* [Exercise requirements]:
**A)** Reproduce the passage on parallel imports in Uganda, starting with "In 2015 in Kampala" and going on through "plaintiff’s registered trademark.".
**B)** Take the passage on parallel imports in Uganda further, picking up right after its last sentence.

Parallel imports are outlawed in Uganda by implication
Although the Uganda Trademarks Act 2010 does not expressly deal with the issue of parallel imports, Section 36(1) of the act states that a registered trademark owner has the right to exclusive use of the registered mark; therefore, it implicitly outlaws parallel imports. A growing body of case law has indirectly grappled with this issue regarding trademark infringement and passing off. In particular, the courts have found that parallel imports that display trademarks identical to those of the rights holder constitute infringement.
Some importers have argued that they bought branded goods on the open international market. In one such case in 2016 – Purplemoon (U) Ltd v Numaa Industries Ltd – the defendant claimed that it was authorised to distribute the goods (blankets bearing the plaintiff’s trademark), which it had imported from a company in China. The court found that the claim failed to hold up against the principle of territoriality under the Paris Convention and that the defendant had failed to prove that it was licensed to distribute the goods in Uganda.
In 2015 in Kampala Stocks Supermarket Co Ltd v Seven Days International Ltd, the defendant claimed that it was a bona fide purchaser of the goods bearing the manufacturer’s mark on the open market in China. Notwithstanding the defendant’s lawful purchase, the court upheld the rights of the trademark owner and granted an interim injunction restraining the defendant from selling or dealing in goods bearing the plaintiff’s registered trademark.

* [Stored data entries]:
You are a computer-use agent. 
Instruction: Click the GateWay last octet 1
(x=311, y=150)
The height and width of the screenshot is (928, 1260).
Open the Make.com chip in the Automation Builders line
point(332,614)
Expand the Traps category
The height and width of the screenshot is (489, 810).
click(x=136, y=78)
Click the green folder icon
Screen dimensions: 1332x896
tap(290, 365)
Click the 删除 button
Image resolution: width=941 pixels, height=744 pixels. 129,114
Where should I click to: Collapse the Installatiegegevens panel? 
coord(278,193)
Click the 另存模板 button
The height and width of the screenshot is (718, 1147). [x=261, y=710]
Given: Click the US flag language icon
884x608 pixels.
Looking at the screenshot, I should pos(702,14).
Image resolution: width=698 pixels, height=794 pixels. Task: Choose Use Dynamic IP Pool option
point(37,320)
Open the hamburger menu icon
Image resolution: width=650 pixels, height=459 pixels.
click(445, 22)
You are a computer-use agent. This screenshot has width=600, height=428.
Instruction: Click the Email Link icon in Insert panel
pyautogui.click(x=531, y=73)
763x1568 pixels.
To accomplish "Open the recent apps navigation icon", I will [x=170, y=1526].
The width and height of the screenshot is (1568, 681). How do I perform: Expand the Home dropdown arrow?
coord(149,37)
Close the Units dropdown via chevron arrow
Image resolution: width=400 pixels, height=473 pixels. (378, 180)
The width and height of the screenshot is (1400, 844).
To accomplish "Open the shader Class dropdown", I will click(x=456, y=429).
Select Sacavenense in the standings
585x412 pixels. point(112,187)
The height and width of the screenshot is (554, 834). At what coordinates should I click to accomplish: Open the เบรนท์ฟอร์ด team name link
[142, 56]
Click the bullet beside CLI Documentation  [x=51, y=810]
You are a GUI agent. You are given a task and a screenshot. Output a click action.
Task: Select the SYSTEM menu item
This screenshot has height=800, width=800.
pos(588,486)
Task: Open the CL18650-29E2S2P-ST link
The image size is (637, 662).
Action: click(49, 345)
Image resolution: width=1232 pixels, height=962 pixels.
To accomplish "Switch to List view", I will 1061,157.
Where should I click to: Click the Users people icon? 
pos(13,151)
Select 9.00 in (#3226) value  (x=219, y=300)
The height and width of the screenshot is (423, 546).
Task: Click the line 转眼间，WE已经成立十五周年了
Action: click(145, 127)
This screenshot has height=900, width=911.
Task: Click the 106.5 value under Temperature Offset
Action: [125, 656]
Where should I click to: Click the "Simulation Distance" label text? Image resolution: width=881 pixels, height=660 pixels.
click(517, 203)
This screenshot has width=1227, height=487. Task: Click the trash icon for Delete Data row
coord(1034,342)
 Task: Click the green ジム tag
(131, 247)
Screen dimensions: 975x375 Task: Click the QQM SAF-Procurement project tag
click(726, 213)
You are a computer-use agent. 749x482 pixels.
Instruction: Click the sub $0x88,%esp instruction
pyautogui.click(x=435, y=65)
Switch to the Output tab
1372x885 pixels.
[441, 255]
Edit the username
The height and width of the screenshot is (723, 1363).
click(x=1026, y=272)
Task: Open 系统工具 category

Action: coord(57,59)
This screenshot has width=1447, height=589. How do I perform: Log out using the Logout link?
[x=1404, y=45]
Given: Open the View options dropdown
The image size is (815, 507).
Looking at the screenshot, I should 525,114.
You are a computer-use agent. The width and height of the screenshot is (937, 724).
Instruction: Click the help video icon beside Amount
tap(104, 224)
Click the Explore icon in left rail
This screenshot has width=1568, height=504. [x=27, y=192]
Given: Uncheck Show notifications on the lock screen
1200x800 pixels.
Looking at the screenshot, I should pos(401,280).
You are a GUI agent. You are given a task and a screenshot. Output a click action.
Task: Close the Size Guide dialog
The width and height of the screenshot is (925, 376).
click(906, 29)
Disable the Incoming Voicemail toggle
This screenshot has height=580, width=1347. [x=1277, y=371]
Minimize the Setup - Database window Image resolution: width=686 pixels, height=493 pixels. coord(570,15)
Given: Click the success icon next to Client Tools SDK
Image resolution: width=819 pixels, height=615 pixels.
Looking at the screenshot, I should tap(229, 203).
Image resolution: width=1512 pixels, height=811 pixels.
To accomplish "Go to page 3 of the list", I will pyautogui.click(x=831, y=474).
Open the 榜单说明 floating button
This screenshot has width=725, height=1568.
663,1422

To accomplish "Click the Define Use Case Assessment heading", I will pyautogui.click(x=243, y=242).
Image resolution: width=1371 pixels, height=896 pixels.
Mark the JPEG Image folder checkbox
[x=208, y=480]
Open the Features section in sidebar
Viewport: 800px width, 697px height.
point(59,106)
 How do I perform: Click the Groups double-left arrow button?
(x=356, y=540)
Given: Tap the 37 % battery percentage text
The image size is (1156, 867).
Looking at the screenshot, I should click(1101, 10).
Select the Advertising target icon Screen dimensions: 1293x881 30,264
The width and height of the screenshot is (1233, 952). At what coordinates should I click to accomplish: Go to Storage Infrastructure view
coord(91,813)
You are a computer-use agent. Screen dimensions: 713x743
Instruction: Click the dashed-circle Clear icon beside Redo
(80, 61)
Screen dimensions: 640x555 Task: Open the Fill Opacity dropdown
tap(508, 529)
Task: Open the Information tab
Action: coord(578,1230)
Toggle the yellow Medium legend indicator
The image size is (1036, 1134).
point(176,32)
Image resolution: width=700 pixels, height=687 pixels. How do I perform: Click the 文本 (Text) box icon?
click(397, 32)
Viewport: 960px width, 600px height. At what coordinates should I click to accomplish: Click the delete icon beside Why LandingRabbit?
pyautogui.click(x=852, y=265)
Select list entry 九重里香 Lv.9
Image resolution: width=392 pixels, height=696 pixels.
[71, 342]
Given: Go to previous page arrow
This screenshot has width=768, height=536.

* [Answer set]:
**A)**
In 2015 in Kampala Stocks Supermarket Co Ltd v Seven Days International Ltd, the defendant claimed that it was a bona fide purchaser of the goods bearing the manufacturer’s mark on the open market in China. Notwithstanding the defendant’s lawful purchase, the court upheld the rights of the trademark owner and granted an interim injunction restraining the defendant from selling or dealing in goods bearing the plaintiff’s registered trademark.

**B)**
Exception to the rule
There has been one exception to the general rule that parallel imports can be challenged if the trademark on the goods is that of the registered trademark owners. The circumstances in this instance – Ghuangzhou Tiger Head Battery Group v In Cargo Freighters and Agents Ltd – were particularly distinct. The plaintiff argued that the goods concerned (batteries) had been imported unlawfully and without consent. However, the court found that the defendant had imported the goods after being licensed to do so by Uganda’s minister for trade. As a result, the defendant could not be said to have imported the batteries wrongfully. Following the ruling in this exceptional case, it appears that in order for an importer to be found liable for infringement by way of importing goods bearing registered trademarks, it must be proved that the defendant was aware of the plaintiff being the exclusive user in Uganda. In this instance, the court went beyond the test of likelihood of confusion.
Interestingly, the court here did not attempt to reconcile the right to exclusive use with the power of a minister to grant an import licence for registered goods. Indeed, the judge opined that the Ugandan attorney-general should have been sued if the minister had erred.
For the most part, though, Ugandan case law supports the view that parallel imports constitute trademark infringement. Rights holders attempting to combat such imports should register their trademarks in Uganda, as this will provide them with the necessary standing to institute infringement actions against parallel importers.
A unique approach
When it comes to the legal status of parallel imports in Kenya, Tanzania and Uganda, a one-size-fits-all approach is simply not possible, given the variations in the law from country to country.
Some of these are marked differences – for example, Kenya’s relatively liberal approach in comparison with Uganda’s and Tanzania’s – while others are subtler, for example, the nuances between mainland Tanzania and Zanzibar. Goods displaying registered trademarks may also be treated differently from patented products.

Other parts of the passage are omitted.